The program has a hybrid format including keynote speakers, regular lectures, and brief presentations of ongoing or successful AI projects in Cardiology, as well as breakout sessions and poster sessions. The didactic and keynote presentations will cover topics of interest related to AI in Cardiology including a brief history of AI, early applications of AI in general and specific to healthcare, and a review of pioneering applications of AI in Cardiology. We will also provide a general overview of the general steps to carryout research involving AI, a summary of key concepts to better understand the principles of AI in medicine, and to clarify concepts that are commonly misunderstood related to AI.
In this program we will also provide some attendees a forum to present their current projects with a special format with limited slides and time for questions. Some lectures, particularly the breakout sessions, will be focused on specific areas of AI in medicine such as prediction tools, screening tools, natural language processing in healthcare and medical informatics, imaging processing, and clinical decision making. There will also be talks providing attendees general tools on how to publish manuscripts on AI and critical steps to pursue intellectual property rights.

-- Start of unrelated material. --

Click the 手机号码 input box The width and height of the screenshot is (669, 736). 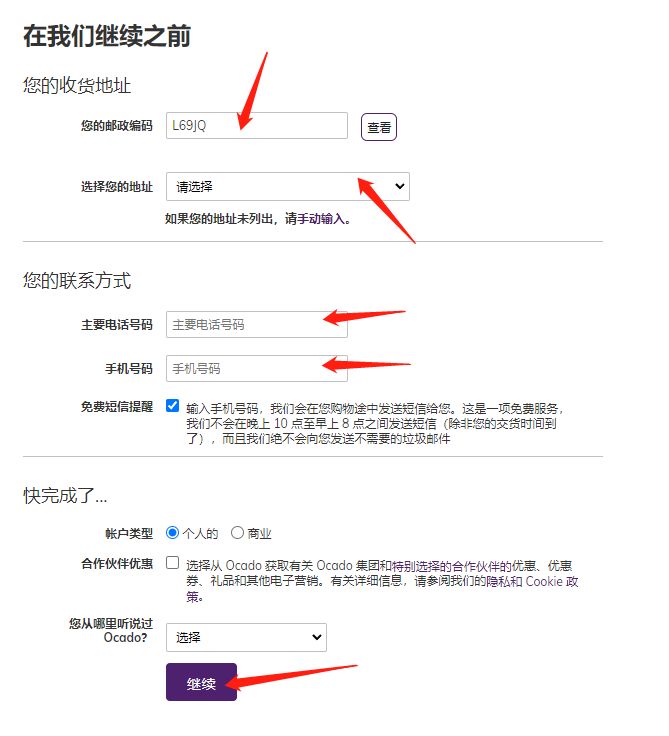coord(256,368)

To reinforce the knowledge gained from the course and ensure lasting value to each attendee’s practice, Mayo Clinic provides access to all course presentations with voice-over recordings after the completion of the course.

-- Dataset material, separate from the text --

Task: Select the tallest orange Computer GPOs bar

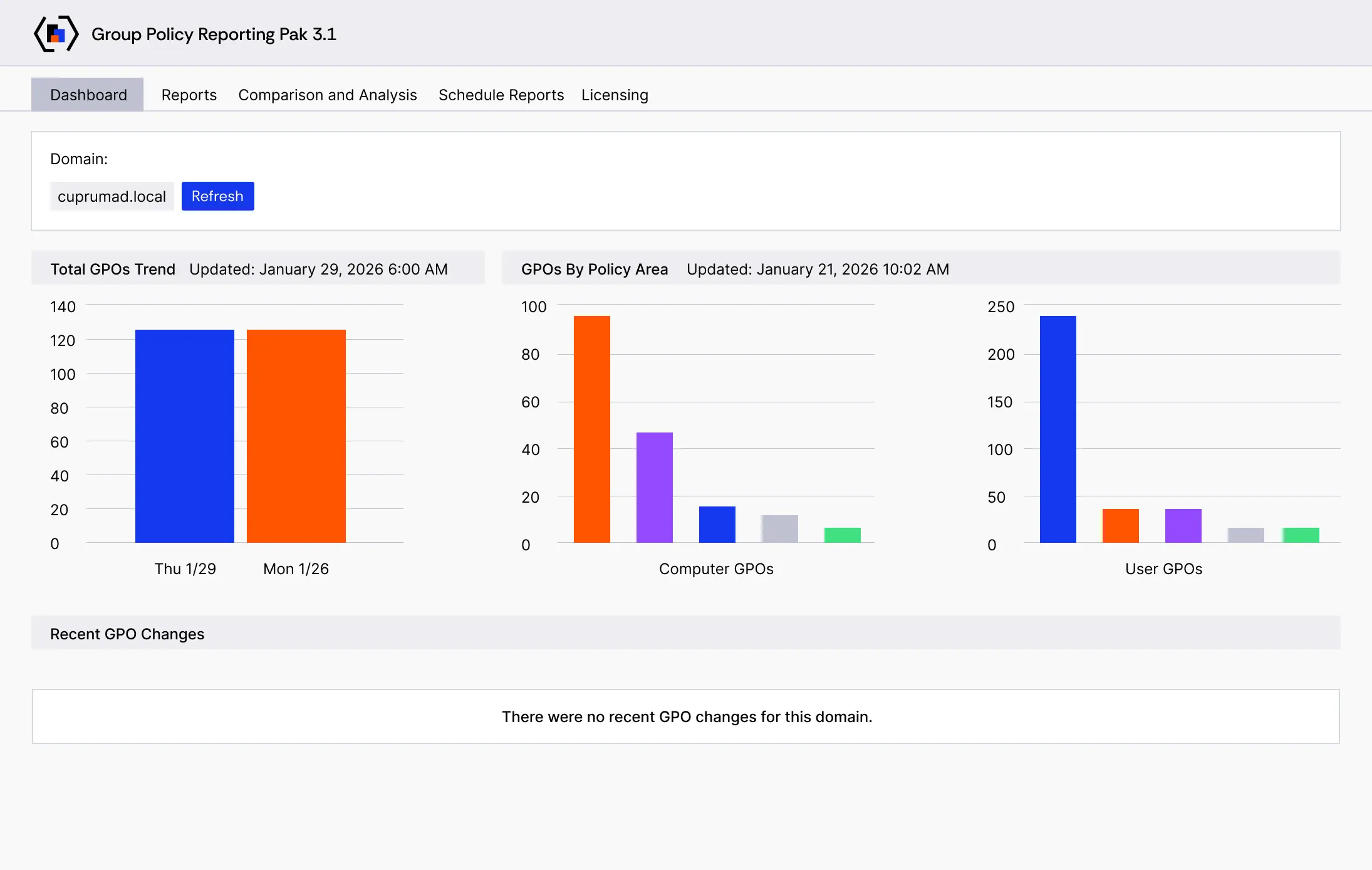Action: click(592, 429)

Upon conclusion of this program, participants should be able to:
- Summarize a general overview of the current state of AI in Cardiology
- Synthesize basic principles of machine learning including a summary of the most common methods for supervised and unsupervised machine learning
- Assess potential applications of AI in Cardiology applied to prognostic tools, clinical decision making, imaging processing, and informatics
- Analyze the current challenges conducting projects developing AI and discussing potential ways to overcome those challenges
- Summarize and critically analyze ongoing or completed projects on AI in Cardiology
The course is intended for cardiologists, critical care physicians, clinical investigators, computer scientists, data scientists, engineers, and other medical and computer professionals who are interested in a contemporary review of machine learning and its applications to medicine and specifically to cardiology.